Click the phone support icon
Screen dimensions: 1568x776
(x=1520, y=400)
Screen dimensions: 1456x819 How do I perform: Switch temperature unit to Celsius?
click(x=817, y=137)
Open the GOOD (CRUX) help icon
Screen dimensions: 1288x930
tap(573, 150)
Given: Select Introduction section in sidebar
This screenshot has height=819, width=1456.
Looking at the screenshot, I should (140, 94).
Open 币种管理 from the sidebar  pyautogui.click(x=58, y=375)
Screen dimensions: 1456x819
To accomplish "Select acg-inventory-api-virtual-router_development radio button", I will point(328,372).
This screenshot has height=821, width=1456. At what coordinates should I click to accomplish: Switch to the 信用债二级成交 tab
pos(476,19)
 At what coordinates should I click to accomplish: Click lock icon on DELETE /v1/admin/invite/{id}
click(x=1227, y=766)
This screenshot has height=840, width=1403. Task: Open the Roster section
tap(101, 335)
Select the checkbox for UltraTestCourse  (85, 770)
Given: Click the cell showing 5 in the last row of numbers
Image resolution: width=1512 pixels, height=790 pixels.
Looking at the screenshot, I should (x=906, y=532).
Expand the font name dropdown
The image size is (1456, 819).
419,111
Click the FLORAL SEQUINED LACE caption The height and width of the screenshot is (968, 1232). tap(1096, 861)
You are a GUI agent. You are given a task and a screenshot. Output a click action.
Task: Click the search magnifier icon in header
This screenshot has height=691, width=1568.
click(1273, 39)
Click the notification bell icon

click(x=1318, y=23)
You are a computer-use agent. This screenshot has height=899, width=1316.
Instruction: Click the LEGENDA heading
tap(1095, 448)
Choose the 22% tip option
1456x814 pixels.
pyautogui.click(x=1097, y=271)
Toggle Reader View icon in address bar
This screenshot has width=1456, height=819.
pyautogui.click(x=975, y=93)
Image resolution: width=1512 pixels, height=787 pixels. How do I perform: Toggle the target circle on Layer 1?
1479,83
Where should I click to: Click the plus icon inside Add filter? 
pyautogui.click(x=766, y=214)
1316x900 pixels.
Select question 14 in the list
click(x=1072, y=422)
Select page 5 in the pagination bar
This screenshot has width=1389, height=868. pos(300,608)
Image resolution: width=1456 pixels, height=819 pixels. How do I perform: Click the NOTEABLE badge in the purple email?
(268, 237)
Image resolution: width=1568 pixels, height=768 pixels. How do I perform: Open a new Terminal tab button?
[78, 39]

______________________________

> **Directions for this task**: Return each line of the data above verbatim.

> **Solution for this exercise**:
Click the phone support icon
Screen dimensions: 1568x776
(x=1520, y=400)
Screen dimensions: 1456x819 How do I perform: Switch temperature unit to Celsius?
click(x=817, y=137)
Open the GOOD (CRUX) help icon
Screen dimensions: 1288x930
tap(573, 150)
Given: Select Introduction section in sidebar
This screenshot has height=819, width=1456.
Looking at the screenshot, I should (140, 94).
Open 币种管理 from the sidebar  pyautogui.click(x=58, y=375)
Screen dimensions: 1456x819
To accomplish "Select acg-inventory-api-virtual-router_development radio button", I will point(328,372).
This screenshot has height=821, width=1456. At what coordinates should I click to accomplish: Switch to the 信用债二级成交 tab
pos(476,19)
 At what coordinates should I click to accomplish: Click lock icon on DELETE /v1/admin/invite/{id}
click(x=1227, y=766)
This screenshot has height=840, width=1403. Task: Open the Roster section
tap(101, 335)
Select the checkbox for UltraTestCourse  (85, 770)
Given: Click the cell showing 5 in the last row of numbers
Image resolution: width=1512 pixels, height=790 pixels.
Looking at the screenshot, I should (x=906, y=532).
Expand the font name dropdown
The image size is (1456, 819).
419,111
Click the FLORAL SEQUINED LACE caption The height and width of the screenshot is (968, 1232). tap(1096, 861)
You are a GUI agent. You are given a task and a screenshot. Output a click action.
Task: Click the search magnifier icon in header
This screenshot has height=691, width=1568.
click(1273, 39)
Click the notification bell icon

click(x=1318, y=23)
You are a computer-use agent. This screenshot has height=899, width=1316.
Instruction: Click the LEGENDA heading
tap(1095, 448)
Choose the 22% tip option
1456x814 pixels.
pyautogui.click(x=1097, y=271)
Toggle Reader View icon in address bar
This screenshot has width=1456, height=819.
pyautogui.click(x=975, y=93)
Image resolution: width=1512 pixels, height=787 pixels. How do I perform: Toggle the target circle on Layer 1?
1479,83
Where should I click to: Click the plus icon inside Add filter? 
pyautogui.click(x=766, y=214)
1316x900 pixels.
Select question 14 in the list
click(x=1072, y=422)
Select page 5 in the pagination bar
This screenshot has width=1389, height=868. pos(300,608)
Image resolution: width=1456 pixels, height=819 pixels. How do I perform: Click the NOTEABLE badge in the purple email?
(268, 237)
Image resolution: width=1568 pixels, height=768 pixels. How do I perform: Open a new Terminal tab button?
[78, 39]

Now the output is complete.